Roma. Incentivare l'uso della bici, una delle prima sfide di Marino

L'associazione dei ciclisti capitolini chiede un incontro al sindaco Ignazio Marino per affrontare le tematiche relative alla mobilita'

 

I ciclisti di Capitale, gli amanti delle biciclette e delle piste ciclabili, chiedono un incontro al neo eletto sindaco e si dicono fiduciosi per l'impronta incentrata sulla mobilità alternativa e green che Ignazio Marino ha mostrato di voelr dare alla città. 'Sia la sua salita in Campidoglio in sella, sia l'annuncio della pedonalizzazione dei Fori Imperiali ci fanno ben sperare per il tema a noi caro'. Lo afferma, in una nota, Fausto Bonafaccia presidente di BiciRoma, 'movimento ciclistico romano con oltre 8500 aderenti' che chiede un incontro al sindaco di Roma Ignazio Marino sulla mobilita' ciclistica.

Sulla pedonalizzazione dei Fori, 'ci auguriamo che sia vera pedonalizzazione vietando a tutti (tranne ovviamente pedoni e ciclisti) di passare nell'area evitando cosi' che si crei la solita corsia preferenziale per la cosiddetta 'casta'''. Il presidente chiede '' di attuare al piu' presto il Piano Quadro della Ciclabilita' dotandolo dei fondi necessari, e di una struttura tecnico-amministrativa che esclusivamente si occupi di questo. Puntare alle piste ciclabili in sede propria, riservate e protette, abbandonando le ciclopedonali sui marciapiedi piu' adatte alle ciclo passeggiate ludiche che a sistemi di mobilita' alternativa. Ci auguriamo che per la mobilita' ciclistica non ci sia alcuna delega ma che tale 'materia' resti sotto la sua diretta competenza''.

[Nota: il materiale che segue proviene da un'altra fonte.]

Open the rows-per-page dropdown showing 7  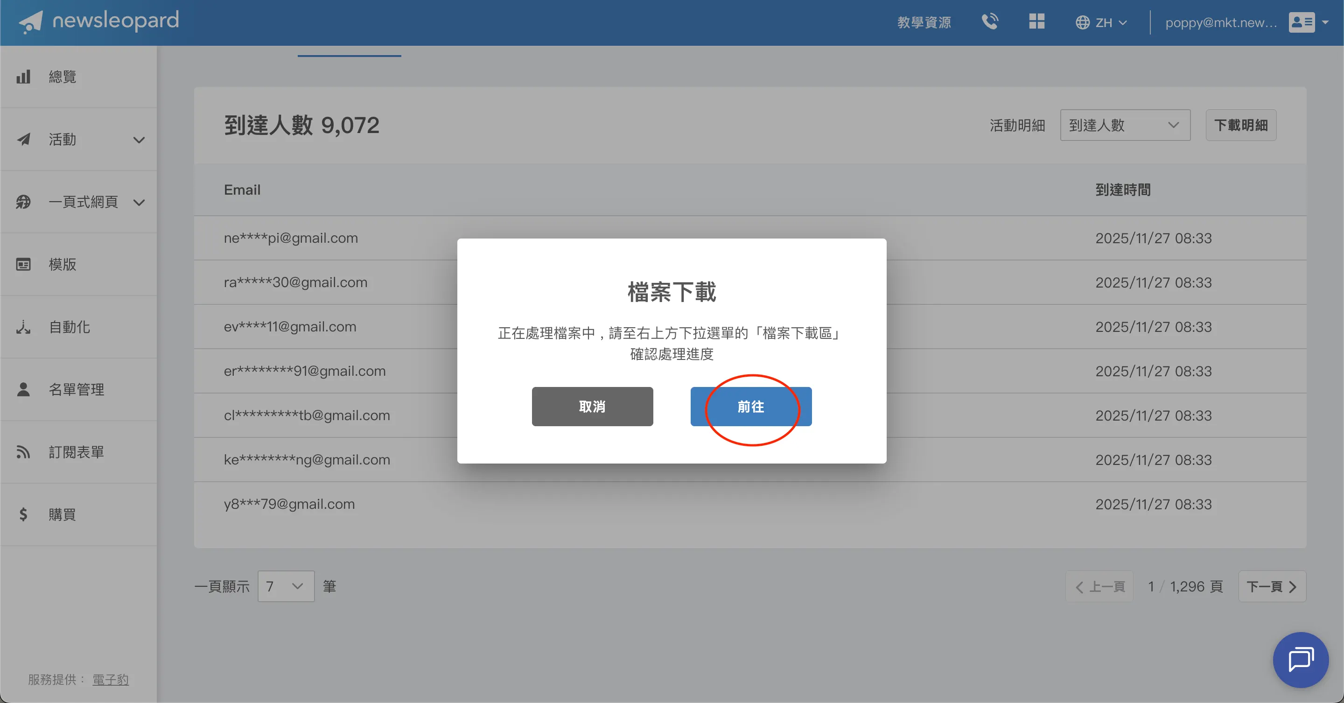(285, 586)
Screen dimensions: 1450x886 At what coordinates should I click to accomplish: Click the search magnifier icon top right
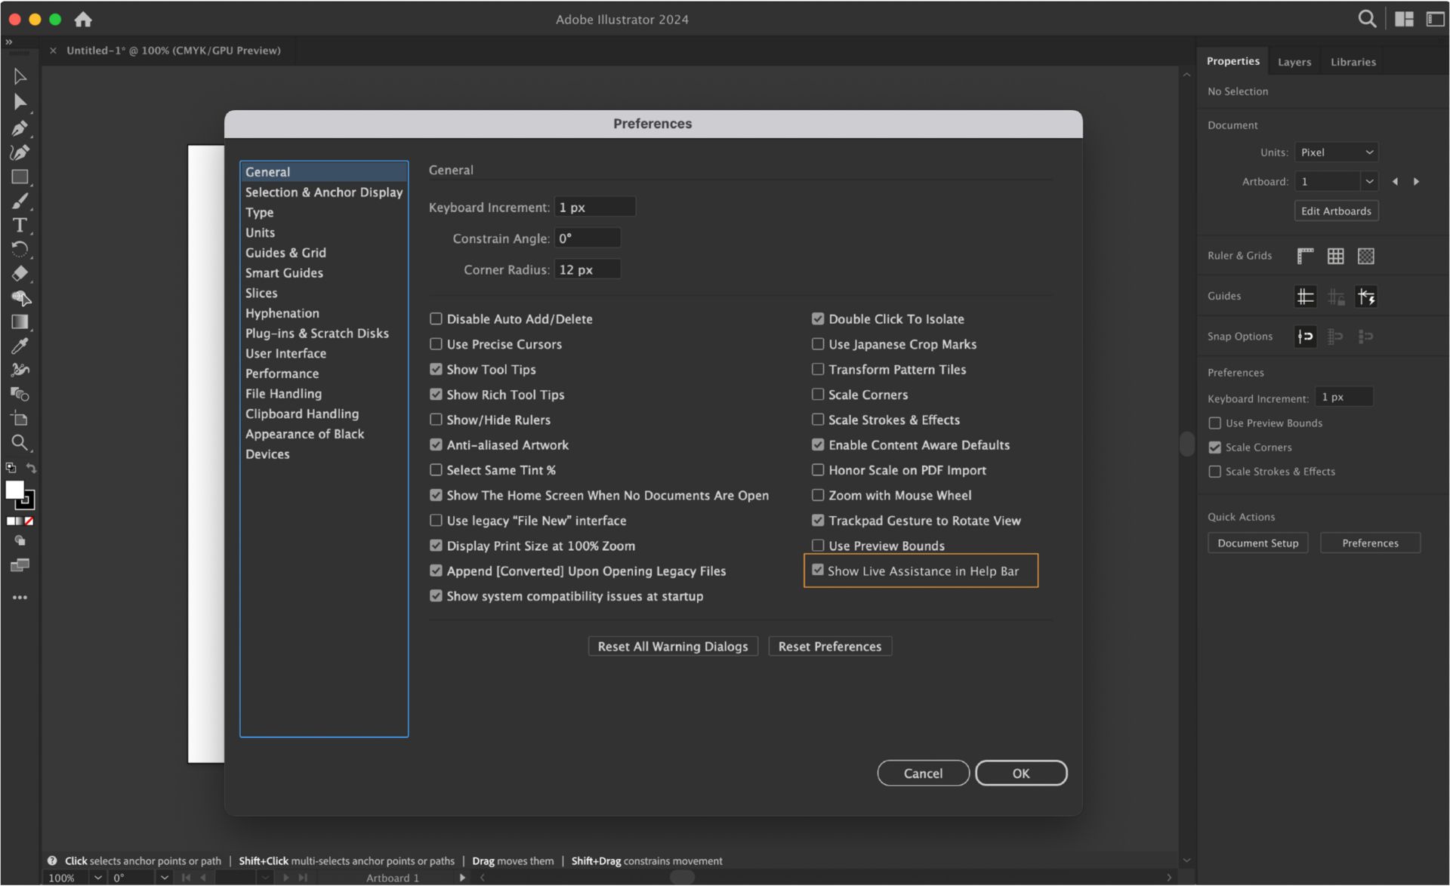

L'associazione chiede, inoltre, di ''dotare Roma di un bike sharing degno di questo nome'', di ''avviare quelle direttrici che i cittadini aspettano da tempo come il collegamento con il litorale, la ciclabile sulla Nomentana, la L del flaminio ( Via Guido Reni/Via Flaminia) per collegare le direttrici ciclabili esistenti (ed importanti poli come l'Auditorium, il Ponte della Musica e il Foro Italico) con Piazza del Popolo, il completamento dei lavori sulla ferrovia Fr3 ed il suo completamento sino a S. Pietro, le varie ricuciture delle ciclabili scollegate''. Ma soprattutto i ciclisti capitolini vogliono ''un serio e costante programma di manutenzione della rete ciclabile esistente sia in termini di manutenzione stradale, di pulizia, di controllo e rifacimento della segnaletica orizzontale e verticale'' e di ''rendere le ciclabili utilizzabili 24h su 24h fornendole di illuminazione''.